The New AI Act and its Implications on Copyright

On 13 March 2024, the European Parliament adopted the AI Act by a large majority (523 votes in favour, 46 against and 49 abstentions) following the conclusion of the trilogue negotiations. The Council still has to formally adopt the AI Act. It will then be published in the EU’s Official Journal. It will enter into force 20 days after publication. In general, the AI Act will apply 24 months after its entry into force. Some provisions will apply earlier, others later. The consolidated version of the AI Act is available here.

The AI Act has already been the subject of controversial debate during the legislative process. An important issue is copyright protection. AI models are trained with large amounts of copyrighted- content (text, images, music, videos, etc.). Many rights holders fear that copyright protection will be undermined if AI companies obtain content from the internet without seeking permission from rights holders for permission and paying for its use. It has therefore been eagerly awaited what the AI Act will say about copyright. Here is a first overview:

Obligations of providers of General-Purpose AI Models

Language models such as GPT-4 or Claude-3 are so-called General-Purpose AI Models. They are characterised by the fact that they display a significant generality and can be integrated into a variety of downstream systems or applications (Article. 3 No. 63). Downstream applications in this sense are, for example, chatbots such as ChatGPT.

Providers of General-Purpose AI Models have the following obligations, among others:

  • They must draw up technical documentation for their model (Art. 53 para. 1 lit. a). This documentation must contain the details of the training and testing procedure listed in Annex XI of the AI Ordinance and the results of its evaluation. It must be made available both to the AI Office and the national authorities upon request. The Commission will adopt delegated acts on its own authority to amend the annexes in order to adapt the requirements to technical progress.
  • 53 para. 1 lit. b) also provides for a transparency obligation that enables other providers to integrate the model into their AI application in a legally compliant manner. The minimum requirements for the data to be provided are set out in Annex VII. Providers of low-risk open source applications are exempted from the aforementioned documentation and transparency obligations in accordance with Article 53 para. 2.
  • Pursuant to Article 53 para. 1 lit. c), all providers are obliged to develop a strategy to ensure compliance with EU copyright law. In particular, the identification of and compliance with reservations of rights pursuant to Article 4 (3) of the DSM Directive (EU Directive 2019/790, implemented in Germany in Section 44b UrhG) must be ensured. By referring to the DSM Directive, the AI Act makes it clear that the legislator apparently assumes that the text and data mining exception applies to the training of generative AI models. The AI Office will monitor compliance without, however, assessing copyright infringements on a work-by-work basis (recital 108).
  • 53 para. 1 lit. d) also requires the publication of a detailed summary of the content used for the training. This is intended to make it easier for rightholders to exercise and enforce their rights. The AI Office will prepare a template. Pursuant to Art. 54 (2) (a), providers established in third countries must appoint an authorised representative established in the EU to fulfil the above obligations.
  • The Commission has delegated the enforcement of the obligations to the AI Office (Art. 88 (1)). In the event of an infringement, providers may be fined up to 3% of their total annual worldwide turnover in the preceding financial year or EUR 15,000,000 (Art. 101 (1)).

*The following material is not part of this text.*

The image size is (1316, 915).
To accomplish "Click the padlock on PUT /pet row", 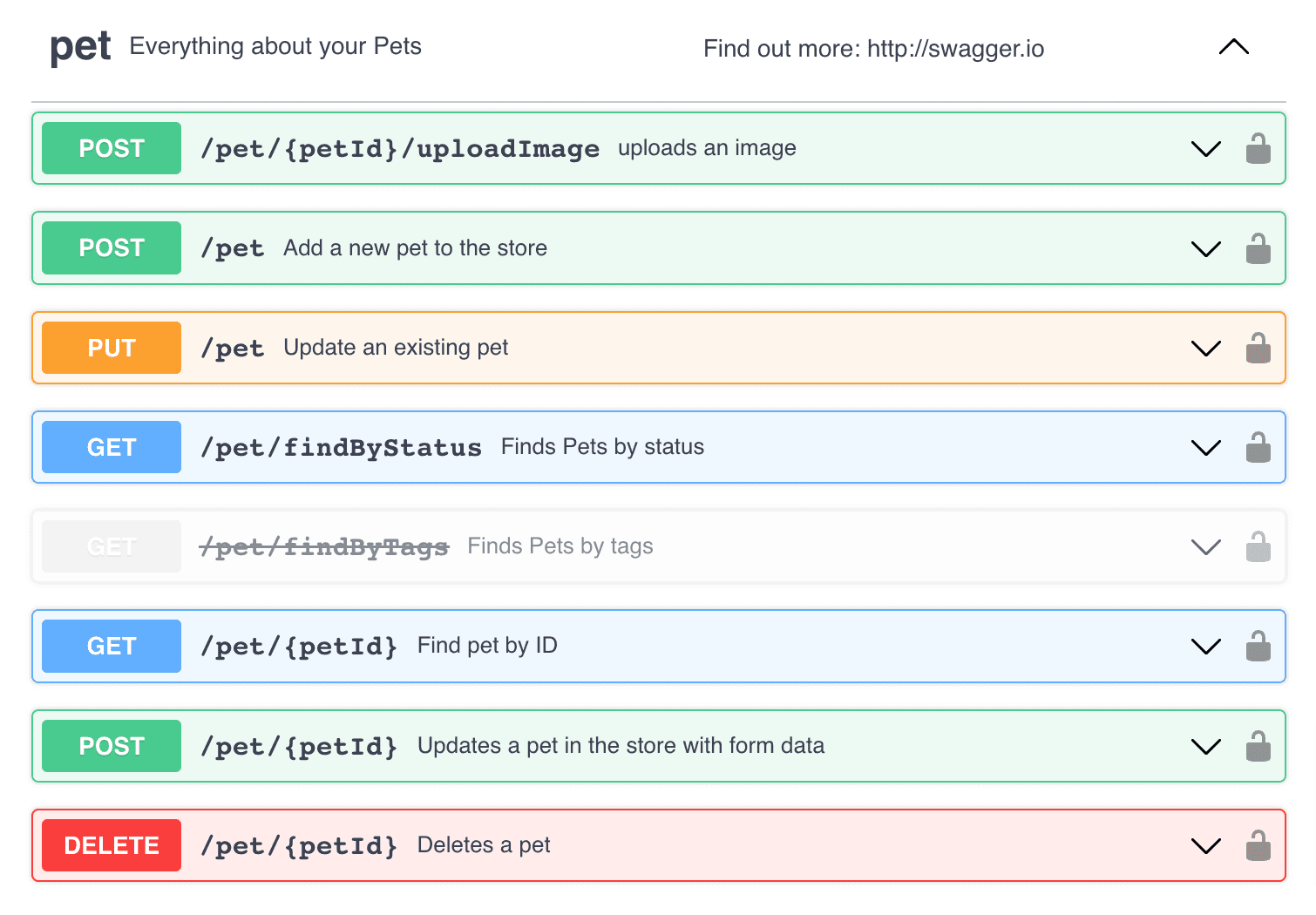I will [x=1258, y=347].
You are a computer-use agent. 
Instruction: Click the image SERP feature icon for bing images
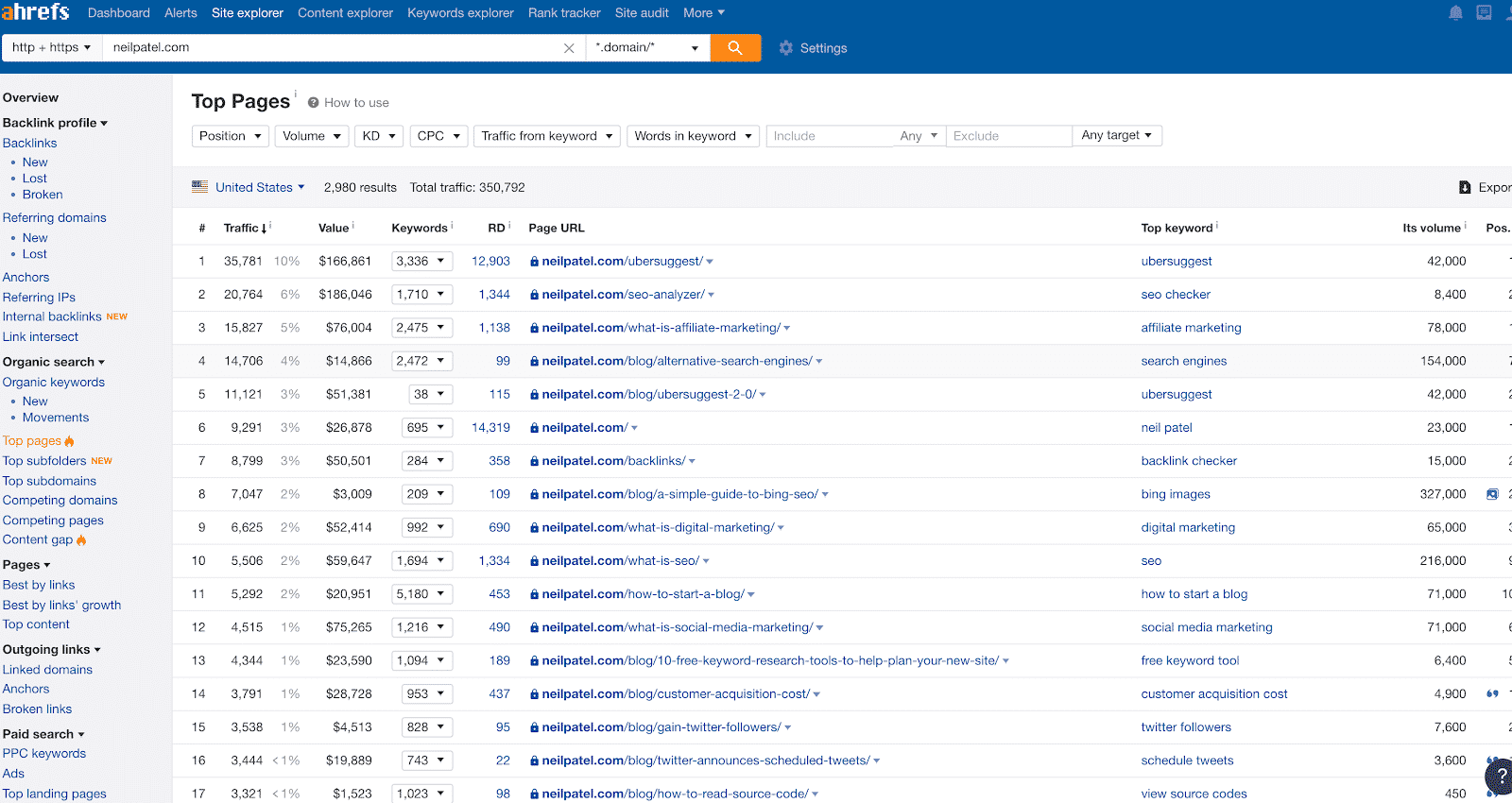click(1492, 494)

Even before the adoption of the AI Act, the Commission decided to establish the European Office for Artificial Intelligence on 24 January 2024. The Office, which is part of the Directorate-General for Communication Networks, Content and Technologies, will play a central role in the implementation as part of the governance architecture. Around 100 posts are currently being recruited.

Member States are also required to designate or establish other national regulatory authorities within 12 months of entry into force (Article 70). In Germany, the Federal Network Agency (BNetzA) and the Federal Office for Information Security (BSI) are under discussion, in addition to the federal and state data protection authorities.

The supervisory structure will be complemented by a European Artificial Intelligence Board. The Board shall be composed of one representative per Member State. With regard to the above-mentioned providers, it is to advise the Commission and the Member States on the enforcement of the AI Act (Art. 66 lit. c)).

Open questions

As a result, the AI Act contains only a few provisions on copyright – it is primarily a set of rules on product safety law. Recital 108 clarifies that the enforcement of other copyright provisions of Union law remains unaffected. However, it is unclear how this relates to the principle of territoriality in copyright law. According to the principle of territoriality, the copyright law of the country where the copyright-relevant act takes place applies. If the training of an AI model takes place outside the EU, e.g. in the US, foreign law would then apply. Irrespective of these copyright criteria, however, the AI Act obliges providers to implement a compliance strategy that also addresses the handling of legal reservations – under threat of fines. It remains to be seen how this will be resolved. Recital 106 could imply that, contrary to the principle of territoriality, providers may be subject to the European legal regime of the DSM Directive and must respect reservations of use, even if they are not required under the relevant foreign law.